Investing in enterprise analytics will be a $1.5 billion industry for utilities in 2012 according to GTM Research, and yet there are substantial barriers that remain for small and large players, according to a new survey from SAS.
The software company polled more than 200 energy and utility executives about analytics and which functions were most useful to them. The respondents were split amongst all sizes of utilities, from co-ops and munis to the largest investor-owned firms.
Utilities and vendors often talk about the cultural barriers to moving utilities into an IT-based business. The survey from SAS confirmed that, with 60 percent of participants saying that budgeting was the top barrier to implementing customer analytics software; internal change management ranked only a few percentage points behind.
The response was nearly the same for network analytics software, and budget was a larger consideration for enterprise IT investment. However, the study noted that the largest utilities cited internal operating processes as the main barriers to successfully implementing analytical solutions.

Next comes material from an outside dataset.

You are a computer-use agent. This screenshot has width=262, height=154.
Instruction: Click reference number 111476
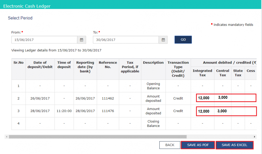click(x=108, y=111)
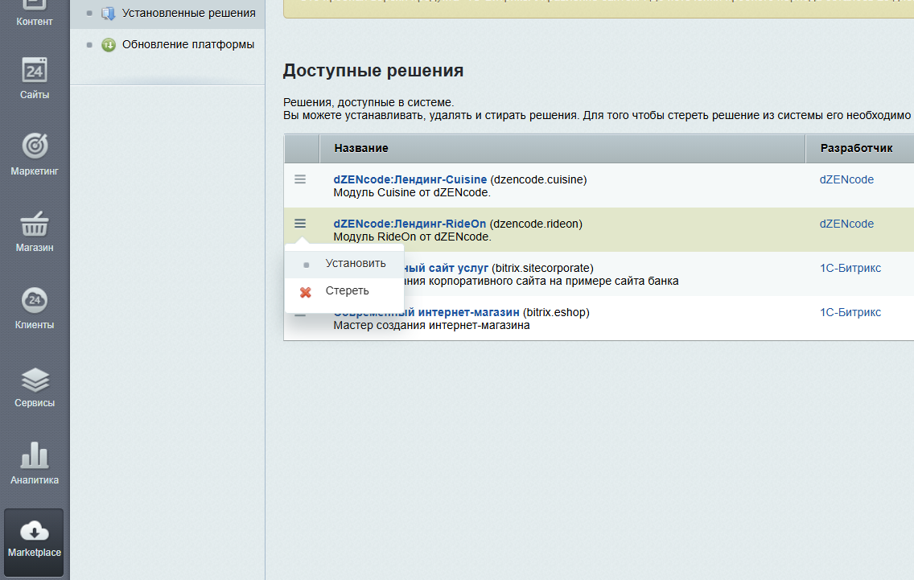
Task: Select Установленные решения in the tree
Action: point(188,13)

Among the suggestions to overcome those barriers were establishing centers of excellence within utilities and removing silos and cultural barriers, rather than having people go with “gut-feel” decisions. In other words, take a Moneyball approach.
It is not that utilities of all sizes don’t recognize the importance of sharing and crunching data. Only 6 percent of respondents said they had not even thought about restructuring to better leverage information. However, one-third of survey participants said that they recognized the potential but “have too many barriers to change” when it comes to breaking down organizational silos.
Nearly half, 44 percent, said that they recognize the importance and have just begun to act. That leaves a huge opportunity for vendors to offer more than just software. Big players like IBM and eMeter say that they spend a lot of time advising utility clients on how to rethink their business models, which is more important than the software analytics itself in many cases. Without the right teams in place, even the most sophisticated analytics cannot fully deliver.
At The Networked Grid, Randy Guard, VP of sales development at SAS, told the audience that business intelligence is not the same as business analytics. For utilities that are wading deeper into business software platforms than ever before, it is important to understand the difference and to plan for each accordingly.
The SAS report also found that only about half of utilities rated themselves as faring ‘well to very well’ in terms of organizational performance. Although the survey was about how power companies use analytics, many of the recommendations had to do with corporate structure and not the analytical tools themselves.
“The responses indicate that utilities need to establish metrics and goals for surfacing data, creating information and delivering it to the right people within the organization.” Not only do the most successful vendors quantify the return on investment of their products, they offer the organizational solutions to maximize the return.